### Input material:

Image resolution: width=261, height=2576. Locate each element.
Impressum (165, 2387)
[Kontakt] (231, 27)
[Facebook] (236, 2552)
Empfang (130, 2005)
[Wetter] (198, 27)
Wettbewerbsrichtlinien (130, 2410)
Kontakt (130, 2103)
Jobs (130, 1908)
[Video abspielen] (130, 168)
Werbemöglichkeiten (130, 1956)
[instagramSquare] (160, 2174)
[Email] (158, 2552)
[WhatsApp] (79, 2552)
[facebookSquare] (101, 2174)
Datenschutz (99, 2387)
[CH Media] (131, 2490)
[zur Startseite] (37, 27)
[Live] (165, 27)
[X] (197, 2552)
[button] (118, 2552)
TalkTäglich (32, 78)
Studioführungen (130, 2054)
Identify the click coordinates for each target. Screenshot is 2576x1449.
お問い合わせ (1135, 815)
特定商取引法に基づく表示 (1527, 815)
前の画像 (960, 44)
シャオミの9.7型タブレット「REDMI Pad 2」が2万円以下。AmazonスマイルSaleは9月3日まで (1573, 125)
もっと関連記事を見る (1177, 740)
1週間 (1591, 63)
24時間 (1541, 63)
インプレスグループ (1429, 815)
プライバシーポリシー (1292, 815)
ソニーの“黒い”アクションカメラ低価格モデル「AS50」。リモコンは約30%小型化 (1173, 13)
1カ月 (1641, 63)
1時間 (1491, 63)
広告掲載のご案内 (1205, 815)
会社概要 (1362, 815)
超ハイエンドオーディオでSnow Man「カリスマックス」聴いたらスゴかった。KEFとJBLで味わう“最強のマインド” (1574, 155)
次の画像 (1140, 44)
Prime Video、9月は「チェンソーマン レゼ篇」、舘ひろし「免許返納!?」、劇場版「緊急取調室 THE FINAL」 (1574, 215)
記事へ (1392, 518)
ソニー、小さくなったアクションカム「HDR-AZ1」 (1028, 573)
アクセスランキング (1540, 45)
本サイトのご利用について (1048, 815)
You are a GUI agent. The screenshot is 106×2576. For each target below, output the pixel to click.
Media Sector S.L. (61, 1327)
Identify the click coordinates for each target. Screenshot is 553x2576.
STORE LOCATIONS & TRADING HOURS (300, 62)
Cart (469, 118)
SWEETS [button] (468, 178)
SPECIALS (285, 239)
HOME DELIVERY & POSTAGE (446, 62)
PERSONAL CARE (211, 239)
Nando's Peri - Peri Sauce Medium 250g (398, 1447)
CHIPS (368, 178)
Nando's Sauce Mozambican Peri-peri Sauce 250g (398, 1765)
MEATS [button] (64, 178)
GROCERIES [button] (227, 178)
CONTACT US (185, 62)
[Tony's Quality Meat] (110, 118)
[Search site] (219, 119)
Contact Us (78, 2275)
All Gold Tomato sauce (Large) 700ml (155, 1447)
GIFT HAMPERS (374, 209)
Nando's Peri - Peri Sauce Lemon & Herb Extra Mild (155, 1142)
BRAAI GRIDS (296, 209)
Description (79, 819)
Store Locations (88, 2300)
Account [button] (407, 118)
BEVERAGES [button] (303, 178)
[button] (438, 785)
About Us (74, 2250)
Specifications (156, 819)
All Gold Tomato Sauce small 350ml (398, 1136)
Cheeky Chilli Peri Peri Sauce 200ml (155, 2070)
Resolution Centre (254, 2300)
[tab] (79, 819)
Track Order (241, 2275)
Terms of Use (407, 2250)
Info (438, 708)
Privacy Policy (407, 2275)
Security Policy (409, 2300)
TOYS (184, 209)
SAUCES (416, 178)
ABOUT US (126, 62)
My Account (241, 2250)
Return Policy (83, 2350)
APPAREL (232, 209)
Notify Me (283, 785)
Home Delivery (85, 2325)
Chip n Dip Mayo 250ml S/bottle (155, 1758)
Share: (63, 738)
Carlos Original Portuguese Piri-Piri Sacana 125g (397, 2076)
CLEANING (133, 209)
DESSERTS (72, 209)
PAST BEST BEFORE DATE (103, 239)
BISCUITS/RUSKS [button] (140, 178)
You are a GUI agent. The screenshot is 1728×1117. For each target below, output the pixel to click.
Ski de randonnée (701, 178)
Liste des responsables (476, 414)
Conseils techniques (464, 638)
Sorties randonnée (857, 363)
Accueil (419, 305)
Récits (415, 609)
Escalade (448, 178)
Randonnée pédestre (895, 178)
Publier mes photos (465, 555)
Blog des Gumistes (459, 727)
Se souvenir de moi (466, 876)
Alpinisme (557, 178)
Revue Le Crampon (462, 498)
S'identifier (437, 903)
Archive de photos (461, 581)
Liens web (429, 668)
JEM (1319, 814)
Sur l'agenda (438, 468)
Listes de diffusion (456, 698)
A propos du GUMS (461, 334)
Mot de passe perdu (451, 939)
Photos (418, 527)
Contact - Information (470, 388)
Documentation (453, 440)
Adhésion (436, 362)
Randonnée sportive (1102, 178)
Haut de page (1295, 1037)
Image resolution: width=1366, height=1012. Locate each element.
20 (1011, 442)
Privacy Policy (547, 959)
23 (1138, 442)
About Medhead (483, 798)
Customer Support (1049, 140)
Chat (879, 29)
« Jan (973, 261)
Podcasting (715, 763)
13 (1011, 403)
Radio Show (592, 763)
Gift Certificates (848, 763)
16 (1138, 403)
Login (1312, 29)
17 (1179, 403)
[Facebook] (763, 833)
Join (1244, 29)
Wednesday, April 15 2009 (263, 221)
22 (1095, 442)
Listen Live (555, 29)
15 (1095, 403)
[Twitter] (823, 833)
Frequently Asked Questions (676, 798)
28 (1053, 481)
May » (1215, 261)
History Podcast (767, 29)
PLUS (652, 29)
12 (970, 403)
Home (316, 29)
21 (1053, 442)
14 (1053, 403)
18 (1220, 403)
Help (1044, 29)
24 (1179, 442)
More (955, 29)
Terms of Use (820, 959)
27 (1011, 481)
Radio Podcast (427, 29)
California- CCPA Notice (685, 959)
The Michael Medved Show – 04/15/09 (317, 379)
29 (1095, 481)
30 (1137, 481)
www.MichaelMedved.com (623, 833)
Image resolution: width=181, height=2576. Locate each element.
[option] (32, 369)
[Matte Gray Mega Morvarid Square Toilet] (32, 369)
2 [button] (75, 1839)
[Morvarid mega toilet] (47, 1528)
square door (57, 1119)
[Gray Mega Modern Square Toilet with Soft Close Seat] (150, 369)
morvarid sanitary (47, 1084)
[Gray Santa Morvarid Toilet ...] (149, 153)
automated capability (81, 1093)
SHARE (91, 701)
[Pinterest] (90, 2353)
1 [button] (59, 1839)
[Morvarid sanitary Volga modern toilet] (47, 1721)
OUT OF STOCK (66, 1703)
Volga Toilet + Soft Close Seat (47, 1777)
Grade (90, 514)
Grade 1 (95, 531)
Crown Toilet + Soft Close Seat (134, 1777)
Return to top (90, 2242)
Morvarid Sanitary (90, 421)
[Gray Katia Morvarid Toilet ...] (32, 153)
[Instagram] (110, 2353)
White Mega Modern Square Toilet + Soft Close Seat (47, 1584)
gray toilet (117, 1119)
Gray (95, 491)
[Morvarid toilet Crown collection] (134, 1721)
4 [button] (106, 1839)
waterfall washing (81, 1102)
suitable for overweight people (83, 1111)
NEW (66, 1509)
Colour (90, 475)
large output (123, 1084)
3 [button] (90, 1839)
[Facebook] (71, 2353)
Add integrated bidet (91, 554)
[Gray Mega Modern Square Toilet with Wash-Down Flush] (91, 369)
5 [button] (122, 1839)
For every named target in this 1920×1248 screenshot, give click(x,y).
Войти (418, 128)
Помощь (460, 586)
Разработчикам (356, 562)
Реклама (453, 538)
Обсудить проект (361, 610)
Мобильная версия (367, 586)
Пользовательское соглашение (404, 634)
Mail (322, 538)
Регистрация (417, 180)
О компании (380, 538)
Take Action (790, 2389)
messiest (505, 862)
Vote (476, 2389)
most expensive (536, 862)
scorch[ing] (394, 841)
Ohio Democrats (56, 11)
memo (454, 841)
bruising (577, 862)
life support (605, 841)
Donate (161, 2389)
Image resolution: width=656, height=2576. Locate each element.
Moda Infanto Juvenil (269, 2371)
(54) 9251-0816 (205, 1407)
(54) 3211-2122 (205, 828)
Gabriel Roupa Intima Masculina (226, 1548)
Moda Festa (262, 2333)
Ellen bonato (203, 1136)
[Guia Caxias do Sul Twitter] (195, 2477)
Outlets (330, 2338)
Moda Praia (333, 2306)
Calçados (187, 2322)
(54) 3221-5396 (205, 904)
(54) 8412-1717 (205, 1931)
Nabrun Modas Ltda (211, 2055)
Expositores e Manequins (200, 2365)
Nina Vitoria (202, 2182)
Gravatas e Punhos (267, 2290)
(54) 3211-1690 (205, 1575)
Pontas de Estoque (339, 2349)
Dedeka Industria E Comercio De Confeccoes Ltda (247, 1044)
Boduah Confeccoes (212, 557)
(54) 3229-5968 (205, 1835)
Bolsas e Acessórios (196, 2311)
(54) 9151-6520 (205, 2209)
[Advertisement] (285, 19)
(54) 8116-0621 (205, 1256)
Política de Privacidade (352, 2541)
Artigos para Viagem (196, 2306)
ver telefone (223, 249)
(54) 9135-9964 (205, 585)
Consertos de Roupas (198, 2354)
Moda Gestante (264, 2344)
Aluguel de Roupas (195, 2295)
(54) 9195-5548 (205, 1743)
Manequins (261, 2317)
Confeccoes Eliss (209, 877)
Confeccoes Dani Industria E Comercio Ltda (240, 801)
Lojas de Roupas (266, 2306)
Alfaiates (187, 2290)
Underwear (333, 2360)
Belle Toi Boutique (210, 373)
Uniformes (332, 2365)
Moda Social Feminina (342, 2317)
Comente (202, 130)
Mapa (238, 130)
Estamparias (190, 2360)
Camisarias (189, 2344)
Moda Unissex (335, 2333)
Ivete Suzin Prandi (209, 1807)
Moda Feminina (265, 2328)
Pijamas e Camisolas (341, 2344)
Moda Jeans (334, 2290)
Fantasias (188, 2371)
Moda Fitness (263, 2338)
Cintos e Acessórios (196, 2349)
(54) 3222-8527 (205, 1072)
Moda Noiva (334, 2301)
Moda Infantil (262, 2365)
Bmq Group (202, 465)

### Your assignment:
Reproduce word for word the material above, starting with the line that has "[Kontakt] (231, 27)" and stopping after the line that has "[facebookSquare] (101, 2174)".

### Written answer:
[Kontakt] (231, 27)
[Facebook] (236, 2552)
Empfang (130, 2005)
[Wetter] (198, 27)
Wettbewerbsrichtlinien (130, 2410)
Kontakt (130, 2103)
Jobs (130, 1908)
[Video abspielen] (130, 168)
Werbemöglichkeiten (130, 1956)
[instagramSquare] (160, 2174)
[Email] (158, 2552)
[WhatsApp] (79, 2552)
[facebookSquare] (101, 2174)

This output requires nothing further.